Of course, I should’ve known that by then. And I did, in small ways. I had made mistakes. I knew people who were smarter, more talented and more creative than I.

But despite the wise presence of role models and teachers, I still thought my white working/middle-class Texas Panhandle conservative Baptist Christian worldview was normative for everybody. I believed everyone everywhere who didn’t agree with my perspective and values was just plain wrong. After all, there was only one standard for truth, and I already knew it.

Then Dr. Bridges burst my narrow, egotistical bubble. I realized if I had been born in a mountain village in Mexico, or a city in China, or a kibbutz in Israel, I would see the world much differently. And those ways of seeing and responding would be based as much on both fact and fortune as my white working/middle-class Texas Panhandle conservative Baptist Christian worldview.

“You’re not as smart as you think you are.”

Just telling you about it makes me feel embarrassed. I should’ve known all that, but I didn’t. I’d lived 20 years thinking my personal experience was the sum and substance of what is normative. For. The. Whole. World. Sheesh!

A whole new world

That lesson opened my world to a range of thinking and understanding I’d never dreamed possible. Call it empathy.

From there, I realized my world would be different if I had been born female instead of male. If my mama and daddy had been Muslims instead of Baptists. If my hometown had been near a Vietnamese rice paddy or a Mongolian goat pen or a Parisian café, I’d be different than the boy who grew up surrounded by wheat fields, just north of feed lots.

Thank God, I learned I’m not as smart as I think I am.

That revelation has freed me to learn from people who live far away. Children in Guatemalan orphanages, foster parents in Chinese megalopolises and poor pastors in Soviet-era Russian apartment complexes have taught lessons foreign—in miles, but also in intellect—to that kid in an HSU classroom.

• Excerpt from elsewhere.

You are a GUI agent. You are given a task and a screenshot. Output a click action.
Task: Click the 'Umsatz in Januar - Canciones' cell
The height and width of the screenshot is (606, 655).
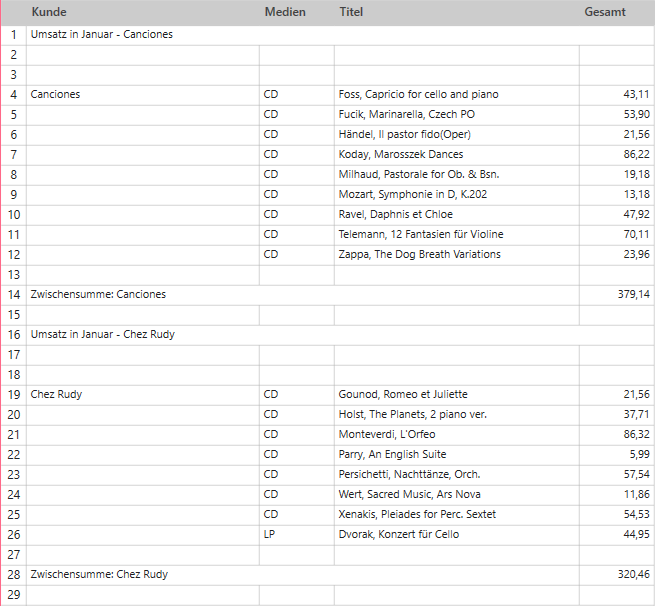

Realizing I’m not as smart as I am has freed me to learn from people right beside me. I’m blessed to have learned from women one chromosome and decades away from me. I’ve learned from friends whose primary difference is the color of their skin and friends whose defining difference is their sexual orientation. I’ve learned from folks whose theology, politics and sports affinity are 180 degrees from mine.

If Dr. Bridges had allowed me to go on assuming I am as smart as I thought I was, my life would be infinitely poorer. The range of my friendships and loves would be unimaginably smaller. The circumference of my life would be as small and uneven and hard as a shriveled raisin.

Of course, I have to keep learning this lesson, over and over and over. The loud voices of arrogance and insecurity and old-fashioned sinfulness keep trying to convince me I’m as smart as I think I am. So, thank God, I keep making mistakes. Although humiliating, they remind me of my finitude.

Paradoxically, that frees me to infinite opportunity and boundless joy.

What about you?

Well, that’s my second-most-important lesson. What’s yours?

You can tell me by clicking here. Keep it short and to the point, and if I receive enough, I’ll share them with you.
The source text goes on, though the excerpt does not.